福田村の場所を知り驚きました。福田村は千葉県野田市、わたしの実家からすぐのところです。流山に20年以上住みましたが、事件のことを聞いたこともありませんでした。地元の小中学校に通いながら何も知らなかったなんて、隠された感が否めません。

「福田村事件を語る会」はわたしが勘違いしており、皆さん映画を事前に鑑賞してからの感想シェア会でした。メンバーおひとりがパンフレットを貸してくれ、聞くのを中心に参加しました。
差別思想、群集心理、今だってアイテムが入れ代わって存在している問題だなどのことばが飛び交い、最後に感想を求められ、根っこは教育じゃないかと話しました。

その後、映画を観なきゃと思っては忙しさにかまけて観れていないと「今日これから福田村事件を語る会に参加するのよ」「福田村事件を観ました」などと親しい人から聞いたり、年末にも義母が「福田村事件の本を勧めているYouTubeがあってね、日本人として映画も観なくちゃいけない気がするわ」と言います。やっぱり観に行こうと映画館を検索し計画していたら、義母が元旦にタブレットを持ってきて、「ポイントでダウンロードしたから観ていいわよ」と渡してくれました。

昨日の夜、イヤホンをしてひとりダイニングで映画「福田村事件」を鑑賞しました。

井浦新、田中麗奈、豊原功補、永山瑛太、東出昌大、水道橋博士、柄本明など豪華キャスト。
なりゆきがわかっているのでそれがいつ来るのかドキドキしながら観ました。丁寧に伏線が張られ、凄惨な事件が淡々と描かれたよい映画だったと思います。
当然ですが、語る会で聴いて想像していた映画の内容よりひとりひとりが加害者だとしても繊細に描かれていて考えさせられました。
被害者のやるせなさ、朝鮮人だから殺してもいいのかと問うたセリフの裏側に見える日本の身分社会のひずみ、口では理想論を述べながらも行動が異なる村長の本音、身体を張って助けず傍観することの罪に苦しむ姿などなど、日本に住んでいて無縁ではない感情がいくつもいくつも描かれていました。

観るのがつらくはあったけど、「日本人として観るべき」と義母が思ったのがわかる内容でした。
有事の時に人を支えるものは何だろう。

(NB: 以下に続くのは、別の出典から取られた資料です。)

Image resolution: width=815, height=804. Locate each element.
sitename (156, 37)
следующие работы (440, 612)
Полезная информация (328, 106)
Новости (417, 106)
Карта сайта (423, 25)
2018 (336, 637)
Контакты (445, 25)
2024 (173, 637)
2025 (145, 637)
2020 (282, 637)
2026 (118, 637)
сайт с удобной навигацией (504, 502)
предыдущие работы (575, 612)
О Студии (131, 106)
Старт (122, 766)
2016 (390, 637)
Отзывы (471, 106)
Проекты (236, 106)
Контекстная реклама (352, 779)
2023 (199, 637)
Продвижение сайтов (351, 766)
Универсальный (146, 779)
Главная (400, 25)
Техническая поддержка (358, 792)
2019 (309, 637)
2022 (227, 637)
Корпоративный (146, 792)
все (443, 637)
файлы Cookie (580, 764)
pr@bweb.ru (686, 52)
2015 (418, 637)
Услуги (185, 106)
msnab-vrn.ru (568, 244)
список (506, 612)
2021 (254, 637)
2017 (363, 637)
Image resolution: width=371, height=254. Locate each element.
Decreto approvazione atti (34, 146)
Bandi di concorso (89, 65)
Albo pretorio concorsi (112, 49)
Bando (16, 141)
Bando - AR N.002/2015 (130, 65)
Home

映画の中でも朝鮮人を探し回り血祭りにあげる人々をいさめようとする人の多くは教育を受けた人でした。教育が視野を広げ人のおそれに手をさしべてくれるのは確かだと思いました。虐殺された行商団は部落の出で、心のよりどころにしていたのが同じ身分の人の間で共有していた希望を書き出した声明文のようなものでした。
事件そのものにインパクトがあるけれど、現代の日常生活でも見られる人の感情の標本を見た気がしました。

テレビ局でのPRは断られたという映画、クラウドファンディングで上映にこぎつけた映画、予想外に著名な俳優が手を挙げて参加してくれたという映画、日本人として観てよかったと思いました。